> _Set exercise A_:
Answer these questions about the courtroom passage:
(i) How many boats does Burgess own?
(ii) What is embroidered on the back of his jacket?
(iii) To the fishermen, what did the wooden curves on the walls resemble?

> _Extract to read_:
=-=-=

On a
raw Tuesday morning in late April, in a small federal courtroom on the
Boston waterfront, a fisherman sat alone on a witness stand and tried to
remember the September morning he'd spent three years and seven months trying
to forget. He folded his hands and looked past the lawyer to the water-blue and
blood-red stencil rolling along the dark wooden arches on each of the room's
white walls. The arches signified the equal contributions of everyone--judge,
lawyers, litigants, and onlookers--to the events that would unfold upon the
blue carpet. But to the fishermen who would gather here to add their shards of
memory to the emerging mosaic of a tragedy, the wooden curves resembled the
lingering image of a capsized boat.
Sitting
opposite an empty jury box was Richard Burgess. Wearing dark blue jeans, an
olive button-down shirt, and brown deck shoes, he had slung his royal blue
jacket over a chair. Embroidered on the back were his boat's name, Scotia
Boat Too, and a bluefin tuna. His forty-six-year-old,
clean-shaven face held the weathered lines of a seasoned fisherman, while his
trimmed black hair, black mustache, and silver-rimmed eyeglasses suggested a
soft-spoken, contemplative man.
Plaintiffs'
attorney Bradley M. Henry asked him what he did for a living. Burgess explained
that he owned five boats and now spent many of his days ashore running his
fishing business rather than going to sea. He wasn't asked about the hours he
spent advocating for Gloucester's commercial fishermen as vice-president of the
North Shore Community Tuna Association and chairman of the Gulf of Maine
Fishermen's Alliance. He didn't mention that he had once been appointed by
Governor William Weld to the Massachusetts Fish Recovery Commission and had
served as a member of the board of directors of the Massachusetts Fishermen's
Partnership.
Burgess
also didn't mention that he spent much of his time ashore worrying about his
boat crews working offshore--more, probably, than he would worry if he were
with them. He didn't tell the judge that every time the phone rang late at
night he hesitated to answer it, afraid something could be wrong aboard one of
his boats. That's when his wife would tell him to pick up the phone, saying,
"You have to find out what's going on."

=-=-=

> _Records from a pointing dataset_:
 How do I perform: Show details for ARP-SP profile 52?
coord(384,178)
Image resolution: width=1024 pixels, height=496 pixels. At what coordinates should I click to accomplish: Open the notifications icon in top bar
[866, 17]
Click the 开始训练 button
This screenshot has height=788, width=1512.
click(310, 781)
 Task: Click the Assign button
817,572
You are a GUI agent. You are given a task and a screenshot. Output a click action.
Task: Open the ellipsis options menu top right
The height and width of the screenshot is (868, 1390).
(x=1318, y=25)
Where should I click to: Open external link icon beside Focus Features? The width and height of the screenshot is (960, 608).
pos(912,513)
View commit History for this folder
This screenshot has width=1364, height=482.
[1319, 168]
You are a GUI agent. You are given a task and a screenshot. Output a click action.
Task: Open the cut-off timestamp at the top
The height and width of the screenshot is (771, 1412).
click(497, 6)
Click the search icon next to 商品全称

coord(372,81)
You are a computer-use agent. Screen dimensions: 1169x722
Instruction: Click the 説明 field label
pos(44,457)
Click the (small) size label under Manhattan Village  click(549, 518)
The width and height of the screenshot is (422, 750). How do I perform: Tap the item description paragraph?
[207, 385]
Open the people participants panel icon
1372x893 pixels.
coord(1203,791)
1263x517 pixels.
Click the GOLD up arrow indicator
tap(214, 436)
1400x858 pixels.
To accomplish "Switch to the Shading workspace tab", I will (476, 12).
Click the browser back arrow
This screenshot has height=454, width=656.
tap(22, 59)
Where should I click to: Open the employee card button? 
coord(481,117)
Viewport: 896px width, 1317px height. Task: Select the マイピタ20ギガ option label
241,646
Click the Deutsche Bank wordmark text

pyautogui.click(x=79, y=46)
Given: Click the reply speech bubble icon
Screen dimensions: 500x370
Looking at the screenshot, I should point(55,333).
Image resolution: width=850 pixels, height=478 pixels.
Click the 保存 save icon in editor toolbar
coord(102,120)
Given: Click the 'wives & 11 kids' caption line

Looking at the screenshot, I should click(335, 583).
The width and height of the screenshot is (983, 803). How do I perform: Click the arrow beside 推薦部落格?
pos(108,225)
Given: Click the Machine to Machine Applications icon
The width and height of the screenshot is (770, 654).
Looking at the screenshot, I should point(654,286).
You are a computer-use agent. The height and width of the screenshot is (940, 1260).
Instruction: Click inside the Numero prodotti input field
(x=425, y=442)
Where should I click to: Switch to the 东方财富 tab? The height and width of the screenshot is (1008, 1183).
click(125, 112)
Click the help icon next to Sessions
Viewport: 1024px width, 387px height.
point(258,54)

=-=-=

> _Set exercise B_: In the records, reproduce the lines from the one containing "Click the 开始训练 button" through the one containing "(x=1318, y=25)", both included.

> _Response A_:
(i) Five.
(ii) His boat's name, Scotia Boat Too, and a bluefin tuna.
(iii) The lingering image of a capsized boat.

> _Response B_:
Click the 开始训练 button
This screenshot has height=788, width=1512.
click(310, 781)
 Task: Click the Assign button
817,572
You are a GUI agent. You are given a task and a screenshot. Output a click action.
Task: Open the ellipsis options menu top right
The height and width of the screenshot is (868, 1390).
(x=1318, y=25)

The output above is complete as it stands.